- _EXERCISE_
Every line from the one that contains "The image size is (750, 422)." to the end of the records must be restated word for word. No other line belongs in the answer.

[Collected data entries]
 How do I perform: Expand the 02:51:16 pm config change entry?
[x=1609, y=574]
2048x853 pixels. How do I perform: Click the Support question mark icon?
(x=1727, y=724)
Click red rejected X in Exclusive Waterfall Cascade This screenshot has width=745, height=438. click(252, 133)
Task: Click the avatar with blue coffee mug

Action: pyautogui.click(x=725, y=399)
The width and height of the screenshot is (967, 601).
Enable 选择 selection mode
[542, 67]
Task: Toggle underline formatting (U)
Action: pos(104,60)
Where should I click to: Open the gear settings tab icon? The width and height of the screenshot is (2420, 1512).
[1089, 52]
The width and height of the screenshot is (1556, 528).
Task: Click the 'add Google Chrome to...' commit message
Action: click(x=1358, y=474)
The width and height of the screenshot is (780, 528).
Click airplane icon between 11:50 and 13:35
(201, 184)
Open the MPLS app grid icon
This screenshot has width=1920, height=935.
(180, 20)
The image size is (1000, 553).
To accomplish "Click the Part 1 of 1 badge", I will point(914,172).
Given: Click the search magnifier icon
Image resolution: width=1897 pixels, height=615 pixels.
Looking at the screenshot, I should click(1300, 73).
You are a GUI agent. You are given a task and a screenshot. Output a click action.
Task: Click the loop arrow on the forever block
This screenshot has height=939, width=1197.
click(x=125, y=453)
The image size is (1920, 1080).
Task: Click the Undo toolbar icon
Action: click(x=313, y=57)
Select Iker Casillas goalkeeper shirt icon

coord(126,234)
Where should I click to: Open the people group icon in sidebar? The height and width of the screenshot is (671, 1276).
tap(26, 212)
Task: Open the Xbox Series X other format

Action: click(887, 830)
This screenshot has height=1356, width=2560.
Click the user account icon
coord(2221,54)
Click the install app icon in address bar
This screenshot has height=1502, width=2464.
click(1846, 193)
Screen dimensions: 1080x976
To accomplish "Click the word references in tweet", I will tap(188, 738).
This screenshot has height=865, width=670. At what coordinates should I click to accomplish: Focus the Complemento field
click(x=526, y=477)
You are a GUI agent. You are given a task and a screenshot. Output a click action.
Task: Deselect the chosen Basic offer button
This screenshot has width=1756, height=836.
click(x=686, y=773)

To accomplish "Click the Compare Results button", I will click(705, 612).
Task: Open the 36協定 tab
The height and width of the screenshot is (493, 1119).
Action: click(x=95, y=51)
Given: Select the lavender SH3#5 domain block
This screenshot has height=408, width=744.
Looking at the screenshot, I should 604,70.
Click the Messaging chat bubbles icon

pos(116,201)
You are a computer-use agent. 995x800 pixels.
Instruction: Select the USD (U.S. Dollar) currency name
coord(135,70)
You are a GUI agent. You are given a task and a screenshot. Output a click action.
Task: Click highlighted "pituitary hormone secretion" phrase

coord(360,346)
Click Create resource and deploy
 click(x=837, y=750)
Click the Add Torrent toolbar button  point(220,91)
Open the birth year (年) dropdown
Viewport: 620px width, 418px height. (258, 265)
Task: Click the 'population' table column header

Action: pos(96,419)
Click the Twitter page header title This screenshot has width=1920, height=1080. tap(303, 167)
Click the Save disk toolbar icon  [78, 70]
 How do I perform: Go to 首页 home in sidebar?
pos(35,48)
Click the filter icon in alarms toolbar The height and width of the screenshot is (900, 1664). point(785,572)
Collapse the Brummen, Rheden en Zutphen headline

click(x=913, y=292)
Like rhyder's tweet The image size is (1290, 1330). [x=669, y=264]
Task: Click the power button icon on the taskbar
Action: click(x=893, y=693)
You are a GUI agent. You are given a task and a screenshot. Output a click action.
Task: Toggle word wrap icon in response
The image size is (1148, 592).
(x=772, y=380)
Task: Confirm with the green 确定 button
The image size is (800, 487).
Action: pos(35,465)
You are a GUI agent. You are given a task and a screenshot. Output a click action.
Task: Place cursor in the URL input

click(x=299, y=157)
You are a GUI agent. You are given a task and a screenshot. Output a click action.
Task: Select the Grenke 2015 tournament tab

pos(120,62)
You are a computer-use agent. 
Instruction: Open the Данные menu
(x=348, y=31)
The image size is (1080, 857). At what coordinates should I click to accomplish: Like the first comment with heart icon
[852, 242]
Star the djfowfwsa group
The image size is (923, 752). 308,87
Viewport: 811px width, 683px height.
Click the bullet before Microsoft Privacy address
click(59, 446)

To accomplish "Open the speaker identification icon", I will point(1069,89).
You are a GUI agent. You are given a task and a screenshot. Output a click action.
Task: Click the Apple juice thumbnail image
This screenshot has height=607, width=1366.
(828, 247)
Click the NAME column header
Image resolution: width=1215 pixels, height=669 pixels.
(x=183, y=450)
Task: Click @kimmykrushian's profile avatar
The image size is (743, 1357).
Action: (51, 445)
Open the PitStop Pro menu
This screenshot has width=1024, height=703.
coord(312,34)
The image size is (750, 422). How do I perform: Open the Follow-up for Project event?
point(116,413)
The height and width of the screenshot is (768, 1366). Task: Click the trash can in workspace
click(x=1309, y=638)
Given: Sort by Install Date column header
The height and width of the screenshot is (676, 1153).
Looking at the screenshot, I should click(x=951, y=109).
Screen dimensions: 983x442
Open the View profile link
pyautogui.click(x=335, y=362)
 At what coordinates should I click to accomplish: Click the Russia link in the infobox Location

- _TASK ANSWER_
The image size is (750, 422). How do I perform: Open the Follow-up for Project event?
point(116,413)
The height and width of the screenshot is (768, 1366). Task: Click the trash can in workspace
click(x=1309, y=638)
Given: Sort by Install Date column header
The height and width of the screenshot is (676, 1153).
Looking at the screenshot, I should click(x=951, y=109).
Screen dimensions: 983x442
Open the View profile link
pyautogui.click(x=335, y=362)
 At what coordinates should I click to accomplish: Click the Russia link in the infobox Location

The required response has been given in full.